I’d say — “I used to know his father well;
Yes, we’ve lost heavily in this last scrap.”
And when the war is done and youth stone dead,
I’d toddle safely home and die — in bed. (Sigfried Sassoon)
Maximilian Kolbe was a Polish Franciscan priest. During the German occupation of Poland he and a few other friars operated a temporary hospital and ultimately a shelter for refugees from Greater Poland. Among the refugees were some 2,000 Jews whom he kept hidden. In February,1941 the occupying forces shut the operation down and Kolbe with four others were taken by the Gestapo to Auschwitz. While there, he continued to attend to his priestly duties as best he could and as a result suffered beatings.
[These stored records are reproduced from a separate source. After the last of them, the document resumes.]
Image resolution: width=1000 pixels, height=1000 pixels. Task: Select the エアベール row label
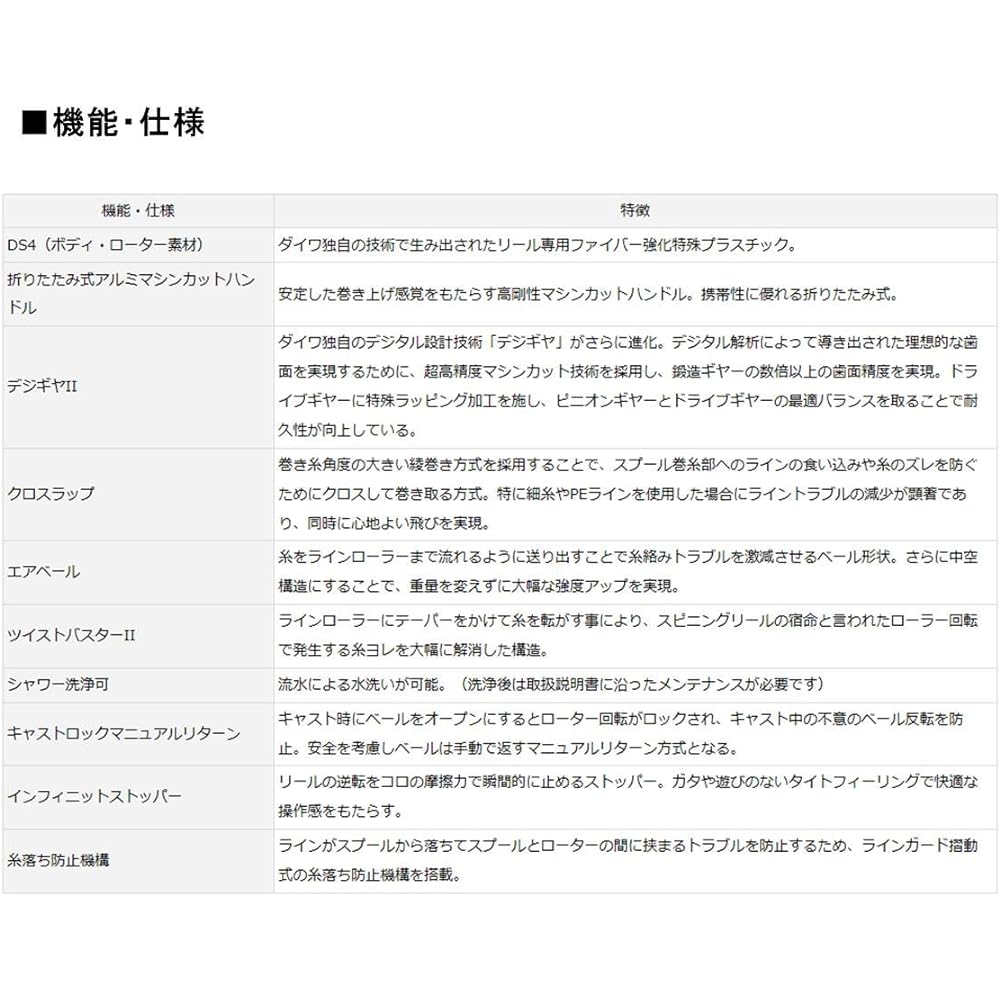(x=43, y=571)
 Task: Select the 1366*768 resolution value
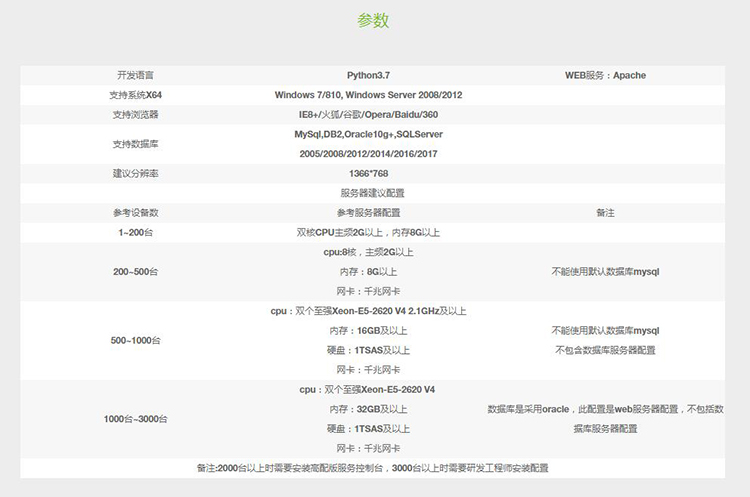[x=368, y=173]
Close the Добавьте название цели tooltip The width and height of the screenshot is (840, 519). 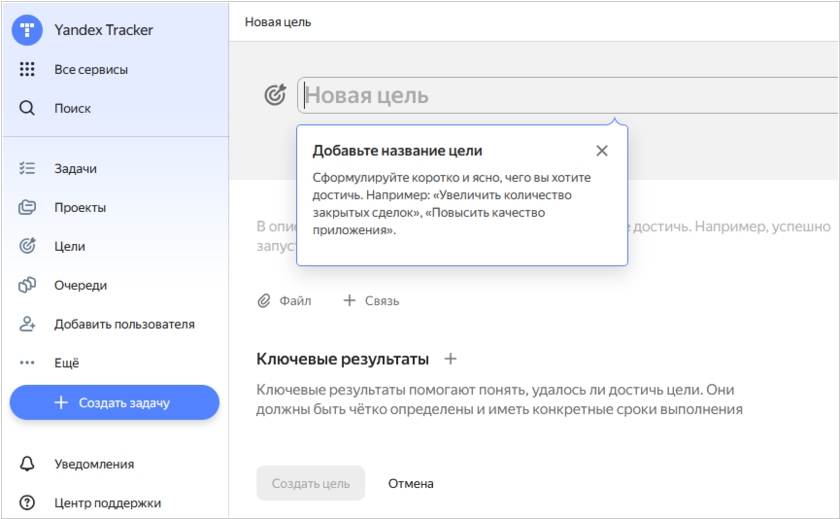601,151
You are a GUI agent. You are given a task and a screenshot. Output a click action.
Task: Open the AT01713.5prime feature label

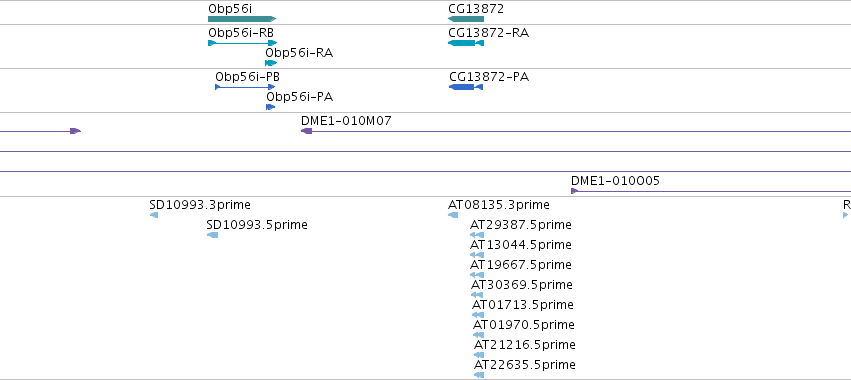523,305
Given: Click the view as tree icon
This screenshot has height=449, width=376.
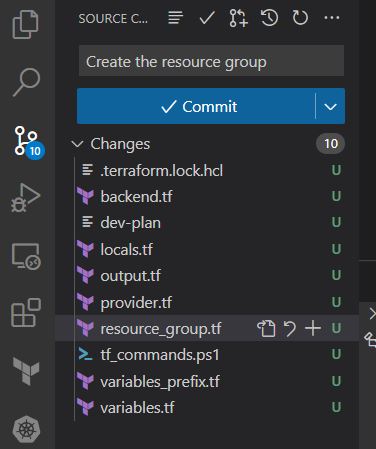Looking at the screenshot, I should 175,18.
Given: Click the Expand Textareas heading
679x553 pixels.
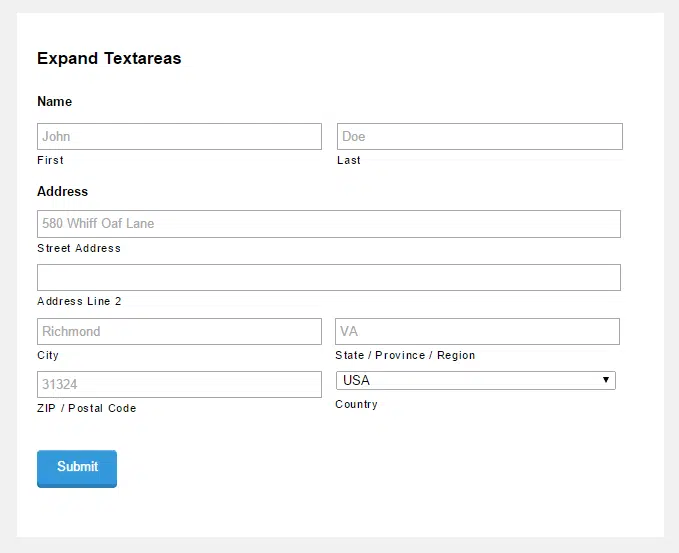Looking at the screenshot, I should point(109,58).
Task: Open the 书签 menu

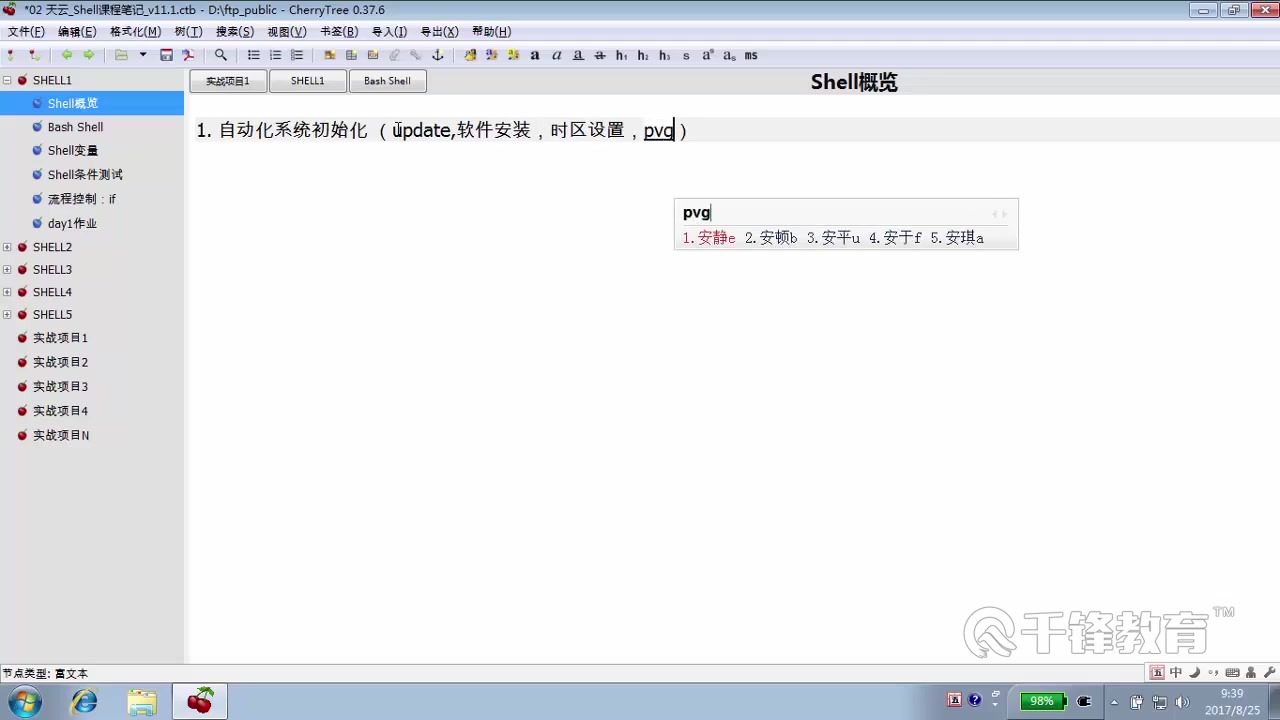Action: (338, 31)
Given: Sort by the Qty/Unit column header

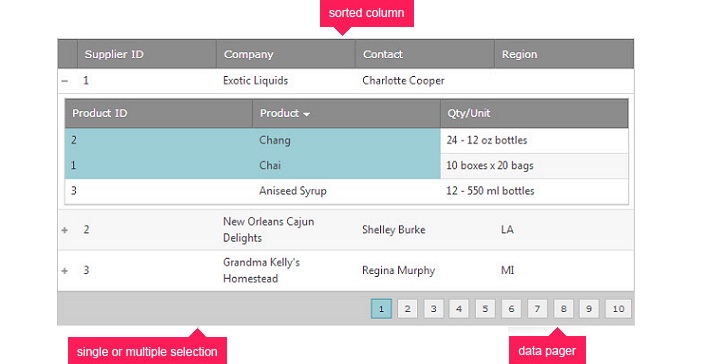Looking at the screenshot, I should coord(534,113).
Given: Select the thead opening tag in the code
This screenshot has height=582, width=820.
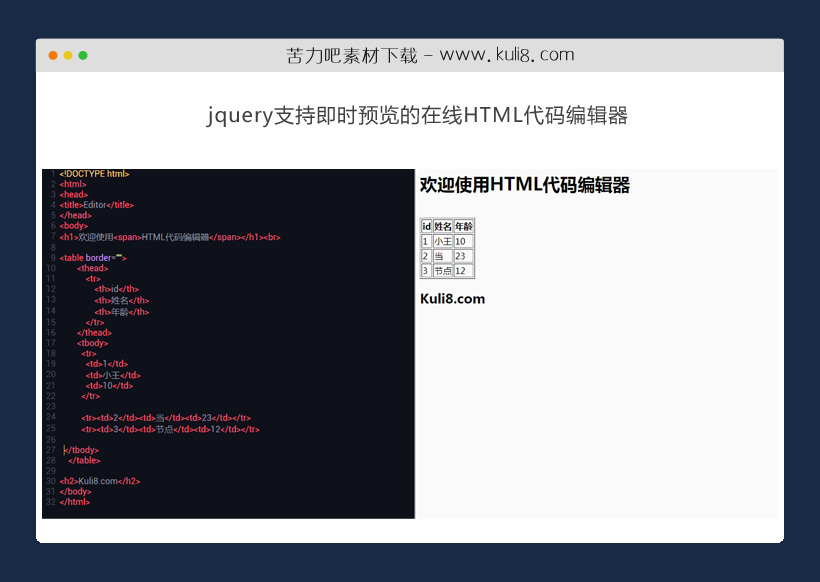Looking at the screenshot, I should point(92,268).
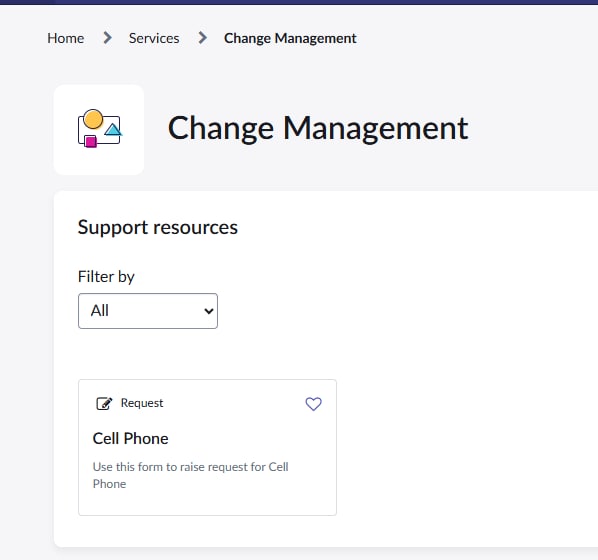
Task: Click the Request type label on card
Action: tap(142, 403)
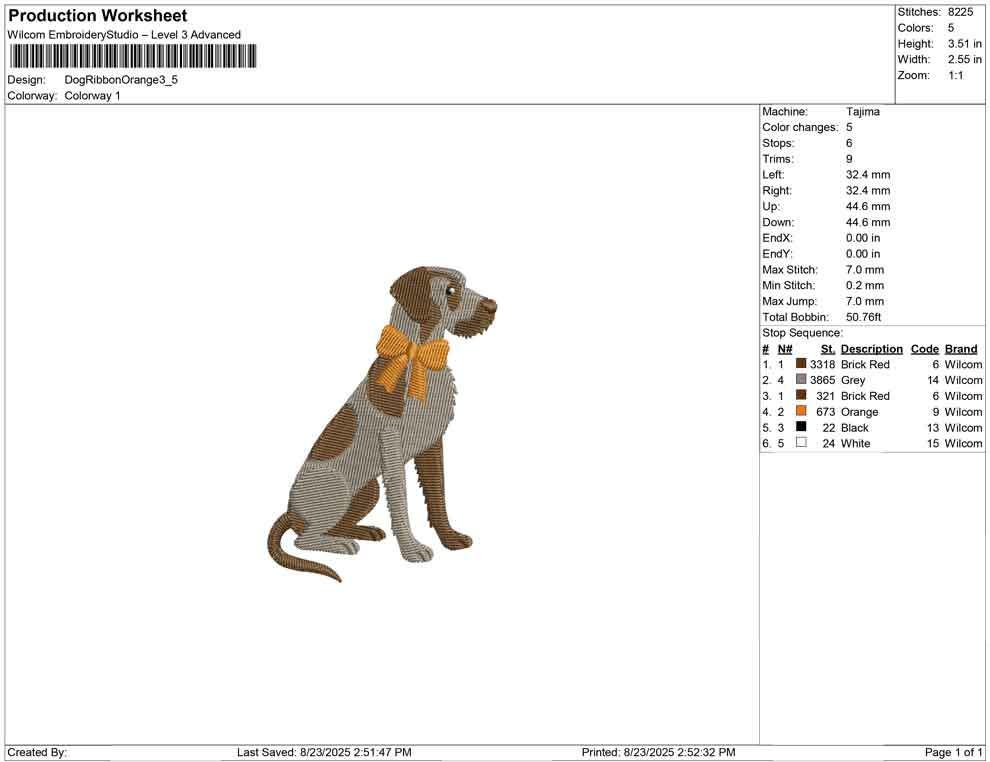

In July, a prisoner escaped from the death camp and in retaliation the commanding officer ordered that 10 prisoners be starved to death in a bunker. When one of the doomed men begged to be spared for the sake of his wife and children, Kolbe volunteered to take his place.
According to an eye witness, a janitor, Kolbe would encourage the other victims and lead them in prayer. Each time the guards checked, he would be standing or kneeling in the bunker and looking calmly at his executioners. After two weeks of starvation, only Kolbe remained alive and since the authorities wanted the bunker for another purpose, Kolbe was executed by lethal injection. In October, 1982, Pope John Paul II canonized him as confessor and martyr.
(Details from St. Maximilian Kolbe: Knight of the Immaculata by Jeremiah J. Smith.)
“Here I am, Lord. Is it I, Lord? I have heard you calling in the night. I will go, Lord, if you lead me. I will hold your people in my heart.” (Refrain from Here I Am, Lord by John Michael Talbot)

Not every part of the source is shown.